Work instruction:
A single number is the required answer: the count of lines in the listing below that hold the string "radio".

Working data:
..........
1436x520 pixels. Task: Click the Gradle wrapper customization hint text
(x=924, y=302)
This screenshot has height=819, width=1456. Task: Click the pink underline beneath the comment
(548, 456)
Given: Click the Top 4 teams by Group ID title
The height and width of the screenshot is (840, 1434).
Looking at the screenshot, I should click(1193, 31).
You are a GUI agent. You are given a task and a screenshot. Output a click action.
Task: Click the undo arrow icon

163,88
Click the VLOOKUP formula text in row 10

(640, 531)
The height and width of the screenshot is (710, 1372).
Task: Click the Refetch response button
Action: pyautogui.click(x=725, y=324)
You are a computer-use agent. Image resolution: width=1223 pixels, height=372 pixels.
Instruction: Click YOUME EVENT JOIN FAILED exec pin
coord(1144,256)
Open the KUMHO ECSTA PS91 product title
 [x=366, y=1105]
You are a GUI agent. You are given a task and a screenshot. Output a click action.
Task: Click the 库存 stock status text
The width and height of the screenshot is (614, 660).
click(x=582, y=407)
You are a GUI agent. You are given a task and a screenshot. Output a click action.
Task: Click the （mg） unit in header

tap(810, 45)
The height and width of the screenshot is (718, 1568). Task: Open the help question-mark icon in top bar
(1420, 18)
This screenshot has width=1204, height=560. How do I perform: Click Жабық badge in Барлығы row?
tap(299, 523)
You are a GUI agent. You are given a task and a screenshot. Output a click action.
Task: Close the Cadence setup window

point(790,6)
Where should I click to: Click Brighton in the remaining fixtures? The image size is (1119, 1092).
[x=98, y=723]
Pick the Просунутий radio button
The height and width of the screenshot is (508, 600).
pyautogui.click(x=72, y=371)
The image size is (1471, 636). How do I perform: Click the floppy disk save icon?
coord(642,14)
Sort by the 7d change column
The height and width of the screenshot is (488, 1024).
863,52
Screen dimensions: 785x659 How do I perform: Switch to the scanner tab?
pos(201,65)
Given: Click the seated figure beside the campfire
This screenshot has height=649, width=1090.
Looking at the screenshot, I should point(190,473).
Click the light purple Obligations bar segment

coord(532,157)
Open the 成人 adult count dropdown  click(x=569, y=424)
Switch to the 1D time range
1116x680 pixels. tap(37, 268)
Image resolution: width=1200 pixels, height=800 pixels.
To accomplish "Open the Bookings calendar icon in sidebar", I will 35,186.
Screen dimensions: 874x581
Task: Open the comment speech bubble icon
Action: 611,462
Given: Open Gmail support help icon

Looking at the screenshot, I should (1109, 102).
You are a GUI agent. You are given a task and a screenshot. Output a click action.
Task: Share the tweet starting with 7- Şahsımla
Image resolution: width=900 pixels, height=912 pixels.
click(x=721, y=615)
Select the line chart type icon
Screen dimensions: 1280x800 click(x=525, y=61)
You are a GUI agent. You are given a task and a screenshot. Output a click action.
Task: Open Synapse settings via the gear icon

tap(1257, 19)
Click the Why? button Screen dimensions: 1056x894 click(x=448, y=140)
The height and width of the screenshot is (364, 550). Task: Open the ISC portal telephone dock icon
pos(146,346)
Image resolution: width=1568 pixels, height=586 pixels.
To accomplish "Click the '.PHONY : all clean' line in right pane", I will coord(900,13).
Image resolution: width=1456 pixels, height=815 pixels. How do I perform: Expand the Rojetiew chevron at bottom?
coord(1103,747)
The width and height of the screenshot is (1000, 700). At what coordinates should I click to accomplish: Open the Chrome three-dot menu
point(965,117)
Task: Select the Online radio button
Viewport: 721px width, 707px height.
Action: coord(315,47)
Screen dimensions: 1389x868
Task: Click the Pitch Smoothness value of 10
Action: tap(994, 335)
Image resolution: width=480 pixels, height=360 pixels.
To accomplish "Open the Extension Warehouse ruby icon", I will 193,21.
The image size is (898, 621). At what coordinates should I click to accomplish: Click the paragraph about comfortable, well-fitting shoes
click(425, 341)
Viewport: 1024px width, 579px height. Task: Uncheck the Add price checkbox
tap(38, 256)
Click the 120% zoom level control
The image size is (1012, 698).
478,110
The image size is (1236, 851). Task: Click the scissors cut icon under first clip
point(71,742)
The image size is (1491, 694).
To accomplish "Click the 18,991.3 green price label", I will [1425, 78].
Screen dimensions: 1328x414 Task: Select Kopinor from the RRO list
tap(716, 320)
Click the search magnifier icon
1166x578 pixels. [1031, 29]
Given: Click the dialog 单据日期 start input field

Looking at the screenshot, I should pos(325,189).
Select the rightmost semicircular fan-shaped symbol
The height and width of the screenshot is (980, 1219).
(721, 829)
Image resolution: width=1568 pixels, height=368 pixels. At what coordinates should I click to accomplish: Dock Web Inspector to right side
..........
Exercise response:
2